Im April 1896 machten sich drei junge Russen, Pjotr Platonowitsch Streltzow, Jewstafij Iossifowitsch Konstantinowitsch und Nikolai Gerasimowitsch Melentjew, von Russland nach New York auf, um dann nach Kuba zu reisen. Alle wurden im Gatschinsker Waisenhaus erzogen und beschlossen, als Freiwillige im Befreiungskampf des kubanischen Volkes zu kämpfen.
Am 3. September stachen sie mit dem Dampfer "Drei Freunde" in See nach Kuba. Pjotr Streltzow beschrieb ihre erste Reise so: "Die Aufständischen verletzten ihre baren Füße an den Steinen, schwere Kisten scheuerten ihre Rücken bis zur Wunde. Sie bekamen Anfälle von Gelbfieber: Sie fielen auf die Steine und stöhnten, während die Gesunden weitergingen und buchstäblich den Erfolg der Befreiung ihrer Heimat auf ihren Schultern trugen."
Von Anfang an begannen die Zusammenstöße mit den spanischen Truppen.
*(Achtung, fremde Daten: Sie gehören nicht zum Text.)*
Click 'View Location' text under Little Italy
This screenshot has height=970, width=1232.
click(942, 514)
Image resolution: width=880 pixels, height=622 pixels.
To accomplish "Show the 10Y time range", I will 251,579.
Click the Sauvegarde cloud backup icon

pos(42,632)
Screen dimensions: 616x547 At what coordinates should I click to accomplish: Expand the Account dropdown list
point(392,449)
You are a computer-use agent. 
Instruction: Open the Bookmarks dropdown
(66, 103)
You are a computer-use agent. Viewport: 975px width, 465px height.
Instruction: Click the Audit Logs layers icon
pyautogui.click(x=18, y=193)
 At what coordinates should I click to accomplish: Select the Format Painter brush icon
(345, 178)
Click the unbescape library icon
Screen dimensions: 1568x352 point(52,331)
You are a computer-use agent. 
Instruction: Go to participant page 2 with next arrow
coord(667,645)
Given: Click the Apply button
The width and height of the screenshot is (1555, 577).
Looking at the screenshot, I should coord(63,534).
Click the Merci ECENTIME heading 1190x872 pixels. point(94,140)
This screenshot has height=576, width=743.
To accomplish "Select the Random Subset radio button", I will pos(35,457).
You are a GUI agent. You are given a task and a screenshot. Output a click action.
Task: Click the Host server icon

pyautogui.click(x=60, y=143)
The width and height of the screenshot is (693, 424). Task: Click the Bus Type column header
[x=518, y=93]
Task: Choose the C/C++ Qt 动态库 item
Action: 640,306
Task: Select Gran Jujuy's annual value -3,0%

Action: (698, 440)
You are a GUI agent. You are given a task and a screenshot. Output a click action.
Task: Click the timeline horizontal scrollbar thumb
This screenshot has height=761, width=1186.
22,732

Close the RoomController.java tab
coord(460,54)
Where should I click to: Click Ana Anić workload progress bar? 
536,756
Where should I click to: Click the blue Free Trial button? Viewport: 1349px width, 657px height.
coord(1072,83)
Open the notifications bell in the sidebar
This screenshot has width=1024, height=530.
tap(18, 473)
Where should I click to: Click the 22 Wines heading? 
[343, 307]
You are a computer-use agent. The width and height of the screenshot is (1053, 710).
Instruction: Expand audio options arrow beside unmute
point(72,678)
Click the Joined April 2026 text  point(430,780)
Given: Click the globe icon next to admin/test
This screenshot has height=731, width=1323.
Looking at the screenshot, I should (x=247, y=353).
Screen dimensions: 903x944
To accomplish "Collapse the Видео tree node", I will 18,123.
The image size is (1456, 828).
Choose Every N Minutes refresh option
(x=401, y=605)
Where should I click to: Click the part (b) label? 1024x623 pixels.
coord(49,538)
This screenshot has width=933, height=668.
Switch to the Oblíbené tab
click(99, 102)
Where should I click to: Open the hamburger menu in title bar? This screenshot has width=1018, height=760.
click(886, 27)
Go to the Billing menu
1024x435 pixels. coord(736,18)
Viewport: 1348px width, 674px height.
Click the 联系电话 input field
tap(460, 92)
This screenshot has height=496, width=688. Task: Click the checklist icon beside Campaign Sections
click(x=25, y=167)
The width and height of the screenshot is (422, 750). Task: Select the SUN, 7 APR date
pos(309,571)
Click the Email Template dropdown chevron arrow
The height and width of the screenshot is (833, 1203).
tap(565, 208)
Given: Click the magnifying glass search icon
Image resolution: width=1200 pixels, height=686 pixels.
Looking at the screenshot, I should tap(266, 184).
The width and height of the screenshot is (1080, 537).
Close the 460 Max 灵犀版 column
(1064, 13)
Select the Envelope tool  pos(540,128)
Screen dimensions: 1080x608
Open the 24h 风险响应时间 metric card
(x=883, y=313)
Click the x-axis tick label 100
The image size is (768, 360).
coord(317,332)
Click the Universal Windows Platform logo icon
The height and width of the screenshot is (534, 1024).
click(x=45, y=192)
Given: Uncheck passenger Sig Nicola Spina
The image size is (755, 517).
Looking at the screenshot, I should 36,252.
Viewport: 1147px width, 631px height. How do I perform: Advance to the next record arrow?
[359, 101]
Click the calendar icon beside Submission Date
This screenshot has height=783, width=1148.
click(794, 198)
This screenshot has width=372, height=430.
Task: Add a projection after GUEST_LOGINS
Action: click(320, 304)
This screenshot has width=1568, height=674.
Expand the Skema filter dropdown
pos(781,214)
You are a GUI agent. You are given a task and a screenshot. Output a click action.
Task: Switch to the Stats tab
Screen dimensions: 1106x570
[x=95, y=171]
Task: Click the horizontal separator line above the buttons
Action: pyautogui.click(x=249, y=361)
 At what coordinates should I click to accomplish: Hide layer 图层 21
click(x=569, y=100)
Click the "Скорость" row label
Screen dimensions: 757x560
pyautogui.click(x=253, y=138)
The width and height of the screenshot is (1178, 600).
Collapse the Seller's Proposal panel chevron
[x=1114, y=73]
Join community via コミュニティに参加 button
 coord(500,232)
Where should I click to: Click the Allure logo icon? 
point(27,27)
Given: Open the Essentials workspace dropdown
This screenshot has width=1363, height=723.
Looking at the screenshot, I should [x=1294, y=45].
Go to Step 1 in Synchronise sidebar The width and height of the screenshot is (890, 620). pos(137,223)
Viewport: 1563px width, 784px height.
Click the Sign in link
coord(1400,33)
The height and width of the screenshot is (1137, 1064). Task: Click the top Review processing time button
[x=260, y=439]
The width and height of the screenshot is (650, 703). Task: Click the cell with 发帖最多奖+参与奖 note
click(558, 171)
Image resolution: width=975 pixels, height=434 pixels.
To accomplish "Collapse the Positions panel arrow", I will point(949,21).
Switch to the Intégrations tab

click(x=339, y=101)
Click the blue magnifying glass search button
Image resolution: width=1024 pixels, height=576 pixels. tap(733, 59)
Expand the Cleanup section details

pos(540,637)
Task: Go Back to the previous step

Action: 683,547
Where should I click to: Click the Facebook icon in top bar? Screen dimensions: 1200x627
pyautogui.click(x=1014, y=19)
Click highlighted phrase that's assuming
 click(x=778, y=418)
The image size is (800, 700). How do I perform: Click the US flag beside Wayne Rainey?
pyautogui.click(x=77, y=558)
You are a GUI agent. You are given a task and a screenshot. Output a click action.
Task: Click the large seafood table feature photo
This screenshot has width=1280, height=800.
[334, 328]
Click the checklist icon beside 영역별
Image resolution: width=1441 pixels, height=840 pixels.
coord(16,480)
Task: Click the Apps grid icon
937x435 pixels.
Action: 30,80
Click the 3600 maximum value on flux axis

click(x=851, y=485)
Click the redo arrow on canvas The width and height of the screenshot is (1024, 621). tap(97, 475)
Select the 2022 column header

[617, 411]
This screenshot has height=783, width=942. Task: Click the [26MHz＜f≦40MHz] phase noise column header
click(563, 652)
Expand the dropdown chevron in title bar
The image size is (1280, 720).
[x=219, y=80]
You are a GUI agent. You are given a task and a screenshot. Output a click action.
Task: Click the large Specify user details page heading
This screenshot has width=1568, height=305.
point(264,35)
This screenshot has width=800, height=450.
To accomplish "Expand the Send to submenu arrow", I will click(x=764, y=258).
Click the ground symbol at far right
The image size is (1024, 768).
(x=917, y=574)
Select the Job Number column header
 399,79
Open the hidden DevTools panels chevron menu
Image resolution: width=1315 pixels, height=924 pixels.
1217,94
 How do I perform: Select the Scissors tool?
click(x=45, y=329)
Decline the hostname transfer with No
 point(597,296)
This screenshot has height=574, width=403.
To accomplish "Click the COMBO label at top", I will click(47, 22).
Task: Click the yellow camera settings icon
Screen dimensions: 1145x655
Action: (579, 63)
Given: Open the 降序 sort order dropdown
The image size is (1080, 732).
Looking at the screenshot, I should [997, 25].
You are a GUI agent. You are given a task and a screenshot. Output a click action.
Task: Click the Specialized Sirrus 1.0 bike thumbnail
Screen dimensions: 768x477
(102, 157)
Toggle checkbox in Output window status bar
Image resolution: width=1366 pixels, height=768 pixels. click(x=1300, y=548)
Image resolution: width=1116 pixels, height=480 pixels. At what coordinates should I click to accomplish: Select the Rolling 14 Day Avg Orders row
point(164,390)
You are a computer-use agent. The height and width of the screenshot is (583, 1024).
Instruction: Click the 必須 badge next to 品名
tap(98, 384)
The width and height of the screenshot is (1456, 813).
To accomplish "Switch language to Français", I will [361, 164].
In den Kämpfen bei Motessuelo und Tumbas de Estorino nahmen Streltzow und seine Kameraden als Artilleristen teil. Am 26. September erreichte ihre Truppe Tumbas de Estorino. Streltzow notierte in sein Tagebuch: "Über unseren Köpfen pfiffen die Kugeln. Ein Kiefernwald trennte uns von der Schützenkette. In der Ferne war eine Straße zu sehen, die von Spaniern besetzt war. Das Knallen der Schüsse ebbte ab und begann dann mit neuer Kraft wieder."
Trotz der schweren Kämpfe drang die Truppe ins Innere der Insel vor. Doch Mitte Oktober fielen die drei Russen in die Hände der Spanier und wurden in die Stadt Pinar del Río gebracht, dann nach Havanna, zu General-Kapitän Veler. In Havanna wurden sie in die Festung Morro gebracht, wo, wie Streltzow in seinem Tagebuch festhielt, "fast alle Gefangenen wegen Verdachts oder aus Mitgefühl mit den Aufständischen saßen. Während unseres Aufenthalts in der Festung waren die Gefangenen sehr aufmerksam zu uns." Ende Oktober 1896 berichteten die havannischen Zeitungen über die gefangenen russischen Freiwilligen.
Letztendlich wurden alle drei von Kuba deportiert, aber sie hinterließen einen bleibenden Eindruck im Kampf um die Unabhängigkeit.